Your Password Manager CLI Was a Malware Delivery Vehicle for 93 Minutes

Bitwarden confirmed that @bitwarden/cli@2026.4.0 was compromised via the Checkmarx supply chain attack. The malicious package was live on npm for 93 minutes on April 22. The malware harvested GitHub tokens, npm tokens, SSH keys, and .env files, then used stolen tokens to inject malicious Actions workflows into any CI/CD pipeline it could reach.

→ CISO Note: 93 minutes is a short window. But if a developer on your team ran that npm install during that window, every GitHub token and cloud secret on that machine should be rotated now. Do not wait for confirmation. Assume compromise and work backwards.
OAUTH ABUSE Vercel

A Browser Extension Your Developer Installed Handed an Attacker the Keys to Vercel

Vercel confirmed that initial access came via an employee who installed the Context.ai browser extension and signed into it using their enterprise Google account. The extension embedded a hidden OAuth grant giving read access to Google Drive. The attacker used that access to burrow into Vercel's internal systems. Mandiant is now engaged. A ransom demand of $2 million was reported.

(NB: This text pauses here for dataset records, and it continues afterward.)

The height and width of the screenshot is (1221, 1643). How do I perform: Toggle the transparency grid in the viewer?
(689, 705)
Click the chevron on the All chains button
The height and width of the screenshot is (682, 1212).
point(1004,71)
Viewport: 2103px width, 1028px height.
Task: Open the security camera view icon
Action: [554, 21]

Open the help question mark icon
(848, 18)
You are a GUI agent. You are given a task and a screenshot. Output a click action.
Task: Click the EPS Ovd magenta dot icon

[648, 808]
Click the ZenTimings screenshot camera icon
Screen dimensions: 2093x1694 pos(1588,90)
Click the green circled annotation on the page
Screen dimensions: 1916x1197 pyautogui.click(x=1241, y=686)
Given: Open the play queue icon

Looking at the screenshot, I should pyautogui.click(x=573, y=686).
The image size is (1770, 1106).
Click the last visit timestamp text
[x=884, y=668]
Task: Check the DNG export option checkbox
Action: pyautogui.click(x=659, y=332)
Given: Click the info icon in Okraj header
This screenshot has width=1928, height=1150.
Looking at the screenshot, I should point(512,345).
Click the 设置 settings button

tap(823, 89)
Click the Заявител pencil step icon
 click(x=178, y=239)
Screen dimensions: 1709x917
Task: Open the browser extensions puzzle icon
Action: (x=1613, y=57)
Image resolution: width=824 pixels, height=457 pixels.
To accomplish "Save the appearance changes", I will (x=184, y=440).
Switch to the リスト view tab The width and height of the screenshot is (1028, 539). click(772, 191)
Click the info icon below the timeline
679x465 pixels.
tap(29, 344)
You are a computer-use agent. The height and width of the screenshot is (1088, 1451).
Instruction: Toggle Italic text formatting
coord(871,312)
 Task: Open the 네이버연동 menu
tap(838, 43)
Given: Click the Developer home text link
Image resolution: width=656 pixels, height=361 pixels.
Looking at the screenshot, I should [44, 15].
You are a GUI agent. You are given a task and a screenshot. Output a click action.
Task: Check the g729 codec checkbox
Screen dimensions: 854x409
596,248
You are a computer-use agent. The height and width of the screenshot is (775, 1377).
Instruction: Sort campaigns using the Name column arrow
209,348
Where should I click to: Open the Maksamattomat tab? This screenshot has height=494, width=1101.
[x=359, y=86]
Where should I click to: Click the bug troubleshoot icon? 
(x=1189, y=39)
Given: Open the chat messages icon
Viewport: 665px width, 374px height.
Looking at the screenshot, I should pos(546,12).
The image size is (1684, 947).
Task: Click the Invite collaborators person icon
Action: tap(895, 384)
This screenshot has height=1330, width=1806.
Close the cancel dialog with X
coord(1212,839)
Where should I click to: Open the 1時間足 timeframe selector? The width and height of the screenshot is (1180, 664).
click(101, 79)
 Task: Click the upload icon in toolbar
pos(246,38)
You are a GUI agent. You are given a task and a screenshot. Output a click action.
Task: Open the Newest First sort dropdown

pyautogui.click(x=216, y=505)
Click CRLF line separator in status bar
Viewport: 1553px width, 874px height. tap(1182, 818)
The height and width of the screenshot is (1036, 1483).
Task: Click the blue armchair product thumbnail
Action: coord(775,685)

→ CISO Note: A browser extension with enterprise Google OAuth access is a full credential handoff. Your developers install extensions casually. You need a policy. Approved extensions only, reviewed quarterly, with OAuth scope restrictions enforced at the Workspace admin level.
ZERO-DAY Microsoft

Windows Shell Zero-Day Confirmed Exploited in the Wild. Patch Tuesday Was Not Fast Enough

Microsoft revised its Patch Tuesday advisory to confirm that CVE-2026-32202, a Windows Shell spoofing vulnerability, has been actively exploited in the wild. The flaw allows an attacker who gets a victim to open a malicious file to access sensitive information across the network. It was patched this month but active exploitation confirms attackers moved faster than update cycles.

→ CISO Note: CVE-2026-32202 requires a user to open a malicious file. That means phishing is the delivery vector. Active exploitation alongside the Checkmarx supply chain campaign means attackers are running multiple vectors simultaneously this week. Defense in depth, not single-control reliance.
When a Tool in Your CI/CD Pipeline Is the Attacker: Your First 48 Response
01
Hours 0–4
Triage the Disclosure
Identify every developer who ran KICS, Bitwarden CLI, or any Checkmarx tooling between April 22-25. Map which machines pulled affected images. This is your blast radius. Document it before anything else.
02
Hours 4–12
Map Your Exposure
Rotate every GitHub token, npm token, SSH key, cloud credential, and .env secret from any affected machine. Do not triage. Rotate everything. The attacker already has what they need. Your job is to make it worthless.
03
Hours 12–24
Notify and Contain
Audit every GitHub repository the affected tokens had write access to. Check Actions workflow files for any injections. Review npm package publish history. If the token touched a public package, that package may also be compromised.
04
Hours 24–48
Assess & Report
Determine notification scope: customers, partners, and downstream package consumers. Legal reviews. If your organization published any software that used affected credentials, your users may also be at risk. Transparency now prevents liability later.